In 1919, some ulema affiliated with the Deoband School founded another religious-political movement called the Jamiat-i-ulema-i-Hind. This group opposed British rule and were also against a separate state. Later, it split into Jamiat-i-ulema-i-Hind and Jamiat-i-ulema-i-Islam, which supported Pakistan.

In 1941, as a direct response to the Lahore Resolution, Maulana Maududi formed a political party called the Jama’at-i-Islami. In conjunction with eight other political parties, a collective group known as Pakistan National Alliance (PNA) firmly demanded that Islamic laws be included in the legal system. In 1977, when General Zia-ul-Haq Chief Martial Law Administrator PNA applauded his military intervention for members of PNA became cabinet members without elections. The irony of General Zia’s martial law is that it was not a legitimate move in democratic or Islamic sense. In secular view, he took over the state without any elections; in religious view, he did not come to power with the consent of the people or their leaders.

 

Reseach Journal: Socio-cultural, Religious, and Political Aspects of the Status of Women in Pakistan

Hakim, A., Aziz, A. (1999). Socio-cultural, Religious, and Political Aspects of the Status of Women in Pakistan. The Pakistan Development Review. 37(4). 727-746.
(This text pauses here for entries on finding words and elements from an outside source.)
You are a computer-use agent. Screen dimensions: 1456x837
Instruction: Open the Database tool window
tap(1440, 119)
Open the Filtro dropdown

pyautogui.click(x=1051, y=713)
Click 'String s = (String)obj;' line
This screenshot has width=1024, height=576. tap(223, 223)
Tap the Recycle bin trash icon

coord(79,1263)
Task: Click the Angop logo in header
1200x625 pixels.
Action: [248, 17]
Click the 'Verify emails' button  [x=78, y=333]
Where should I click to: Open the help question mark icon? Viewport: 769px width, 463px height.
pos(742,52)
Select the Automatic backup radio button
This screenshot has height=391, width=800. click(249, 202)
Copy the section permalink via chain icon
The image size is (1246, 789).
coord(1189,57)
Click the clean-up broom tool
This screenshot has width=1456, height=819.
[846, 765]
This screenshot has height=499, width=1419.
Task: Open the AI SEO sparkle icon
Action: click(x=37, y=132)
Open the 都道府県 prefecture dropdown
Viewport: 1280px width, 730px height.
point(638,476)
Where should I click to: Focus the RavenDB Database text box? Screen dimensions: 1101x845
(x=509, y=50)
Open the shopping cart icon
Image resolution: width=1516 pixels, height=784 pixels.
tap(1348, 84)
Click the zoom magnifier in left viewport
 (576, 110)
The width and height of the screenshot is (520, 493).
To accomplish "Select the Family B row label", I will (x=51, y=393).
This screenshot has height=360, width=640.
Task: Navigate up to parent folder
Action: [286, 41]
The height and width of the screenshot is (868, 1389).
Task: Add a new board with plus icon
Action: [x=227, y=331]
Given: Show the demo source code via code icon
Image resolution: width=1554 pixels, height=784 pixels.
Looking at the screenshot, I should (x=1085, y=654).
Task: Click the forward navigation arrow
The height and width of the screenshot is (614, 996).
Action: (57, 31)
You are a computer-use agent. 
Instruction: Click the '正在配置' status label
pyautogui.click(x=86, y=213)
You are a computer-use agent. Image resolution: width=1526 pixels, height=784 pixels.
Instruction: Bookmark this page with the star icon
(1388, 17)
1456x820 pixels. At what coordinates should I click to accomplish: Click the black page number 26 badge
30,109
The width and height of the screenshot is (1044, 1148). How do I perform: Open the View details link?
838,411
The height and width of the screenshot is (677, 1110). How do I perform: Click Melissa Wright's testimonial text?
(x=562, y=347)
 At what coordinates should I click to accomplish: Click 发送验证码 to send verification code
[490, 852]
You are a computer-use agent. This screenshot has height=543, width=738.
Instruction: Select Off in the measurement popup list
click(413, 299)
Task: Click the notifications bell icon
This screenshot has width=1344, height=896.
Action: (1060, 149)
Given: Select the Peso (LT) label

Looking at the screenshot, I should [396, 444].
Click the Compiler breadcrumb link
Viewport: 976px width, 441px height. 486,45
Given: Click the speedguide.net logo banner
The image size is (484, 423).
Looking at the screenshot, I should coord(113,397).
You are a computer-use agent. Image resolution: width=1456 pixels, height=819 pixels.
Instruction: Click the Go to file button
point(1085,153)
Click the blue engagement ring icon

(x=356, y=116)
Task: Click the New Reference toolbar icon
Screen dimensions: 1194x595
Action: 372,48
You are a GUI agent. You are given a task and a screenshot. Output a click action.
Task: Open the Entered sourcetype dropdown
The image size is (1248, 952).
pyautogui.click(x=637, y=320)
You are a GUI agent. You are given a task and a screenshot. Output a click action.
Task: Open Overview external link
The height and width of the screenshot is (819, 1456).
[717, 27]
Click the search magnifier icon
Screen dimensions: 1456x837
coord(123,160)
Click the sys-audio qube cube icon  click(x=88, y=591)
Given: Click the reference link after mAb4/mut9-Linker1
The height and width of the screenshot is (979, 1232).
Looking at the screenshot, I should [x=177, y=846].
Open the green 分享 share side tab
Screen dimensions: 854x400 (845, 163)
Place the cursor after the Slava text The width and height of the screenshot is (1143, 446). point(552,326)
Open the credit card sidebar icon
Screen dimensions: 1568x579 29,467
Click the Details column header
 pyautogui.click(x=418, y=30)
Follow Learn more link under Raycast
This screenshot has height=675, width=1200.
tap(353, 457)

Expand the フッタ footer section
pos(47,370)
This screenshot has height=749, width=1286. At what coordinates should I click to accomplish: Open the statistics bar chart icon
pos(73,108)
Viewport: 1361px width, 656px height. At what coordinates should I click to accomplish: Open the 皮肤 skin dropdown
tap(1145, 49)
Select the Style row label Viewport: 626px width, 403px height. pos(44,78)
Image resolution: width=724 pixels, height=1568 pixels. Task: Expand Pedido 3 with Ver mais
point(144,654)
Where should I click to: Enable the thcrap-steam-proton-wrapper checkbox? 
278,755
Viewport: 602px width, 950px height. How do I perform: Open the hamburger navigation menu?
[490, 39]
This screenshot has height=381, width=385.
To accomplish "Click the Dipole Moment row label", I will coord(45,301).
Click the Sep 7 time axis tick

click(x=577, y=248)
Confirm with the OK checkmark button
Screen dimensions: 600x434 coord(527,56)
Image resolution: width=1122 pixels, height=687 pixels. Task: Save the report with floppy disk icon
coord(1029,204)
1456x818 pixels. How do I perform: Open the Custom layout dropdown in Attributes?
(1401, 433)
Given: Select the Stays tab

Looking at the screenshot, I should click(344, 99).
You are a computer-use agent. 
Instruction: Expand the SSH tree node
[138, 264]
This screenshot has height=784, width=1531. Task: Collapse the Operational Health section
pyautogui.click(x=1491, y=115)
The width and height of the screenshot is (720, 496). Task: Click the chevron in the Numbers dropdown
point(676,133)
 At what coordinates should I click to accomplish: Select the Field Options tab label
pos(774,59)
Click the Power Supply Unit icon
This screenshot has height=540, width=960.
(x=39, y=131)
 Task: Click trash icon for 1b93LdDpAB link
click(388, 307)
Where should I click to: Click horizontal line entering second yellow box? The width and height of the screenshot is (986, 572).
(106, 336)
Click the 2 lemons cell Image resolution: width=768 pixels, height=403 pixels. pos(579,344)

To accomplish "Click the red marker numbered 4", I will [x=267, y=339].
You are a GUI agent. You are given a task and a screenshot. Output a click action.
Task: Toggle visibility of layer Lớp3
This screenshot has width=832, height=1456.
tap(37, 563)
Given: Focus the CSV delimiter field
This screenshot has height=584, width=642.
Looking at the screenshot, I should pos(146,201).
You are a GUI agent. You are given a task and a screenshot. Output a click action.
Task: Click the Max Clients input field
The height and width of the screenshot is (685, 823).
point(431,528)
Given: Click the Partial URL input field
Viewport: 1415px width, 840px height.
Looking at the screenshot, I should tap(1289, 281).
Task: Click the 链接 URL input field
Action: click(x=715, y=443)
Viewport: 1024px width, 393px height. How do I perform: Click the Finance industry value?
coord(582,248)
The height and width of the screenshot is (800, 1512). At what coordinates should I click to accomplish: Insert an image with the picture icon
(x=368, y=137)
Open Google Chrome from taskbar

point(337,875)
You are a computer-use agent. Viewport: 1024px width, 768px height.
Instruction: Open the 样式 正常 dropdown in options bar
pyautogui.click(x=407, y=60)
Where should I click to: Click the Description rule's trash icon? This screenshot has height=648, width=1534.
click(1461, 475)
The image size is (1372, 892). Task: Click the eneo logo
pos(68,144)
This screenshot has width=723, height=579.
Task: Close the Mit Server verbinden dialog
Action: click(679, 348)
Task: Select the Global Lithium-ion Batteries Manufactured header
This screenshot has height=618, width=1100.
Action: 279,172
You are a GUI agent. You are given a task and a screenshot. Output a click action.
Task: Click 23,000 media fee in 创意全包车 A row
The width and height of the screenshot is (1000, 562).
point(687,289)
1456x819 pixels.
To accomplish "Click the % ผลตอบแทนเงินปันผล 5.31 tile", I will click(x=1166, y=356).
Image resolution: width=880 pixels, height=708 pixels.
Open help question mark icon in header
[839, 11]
Most women in Pakistan do not identify their ethnic race (Balochi, Pathan, Sindhi, and Punjabi) or language as a unifying factor. Instead, Islam is the single most important aspect common to an overwhelming majority. In this article, the term “status” of women, specifically in Pakistan, is defined either in terms of access to resources such as education, employment, and health services, or position, which includes power, prestige, and authority. Note that here women’s status is defined as a conglomeration of indicators that can be measured and easily reported in numbers. This way of analysis overshadows cultural factors such as family caste/class etc.

Hakim and Aziz categorize limitations on women into two broad groups: (1) Legal restrictions interpreted from Quran, Hadith, Sunnah, and Sharia; (2) Enforcement of Purdah. The second category refers to the tradition of seclusion of women from men. This practice was also prevalent in the Hindu community in the Indian subcontinent and was perceived as a symbol of high class. It is important to understand the similarities between Hindu and Muslim communities because Pakistani culture has definitely borrowed some ideas/customs/values from outside. I want to research how these foreign influences and blend of ideas have impacted the perception of women in society.

Another important thing that I learnt from this article was the division of religious authority in Pakistan (See the following diagram). It was interesting to find that ulema (Islamic scholars) are the only one who can directly drive a political change since they are involved in political organizations. Maulvis (local preachers) and pirs (spiritual leaders or sufi shaikhs) are active in the local community, but they do not have any political contributions. Here we are not counting indirect influences that maulvis and pirs can potentially have on citizens who would later have an active role in politics/ government.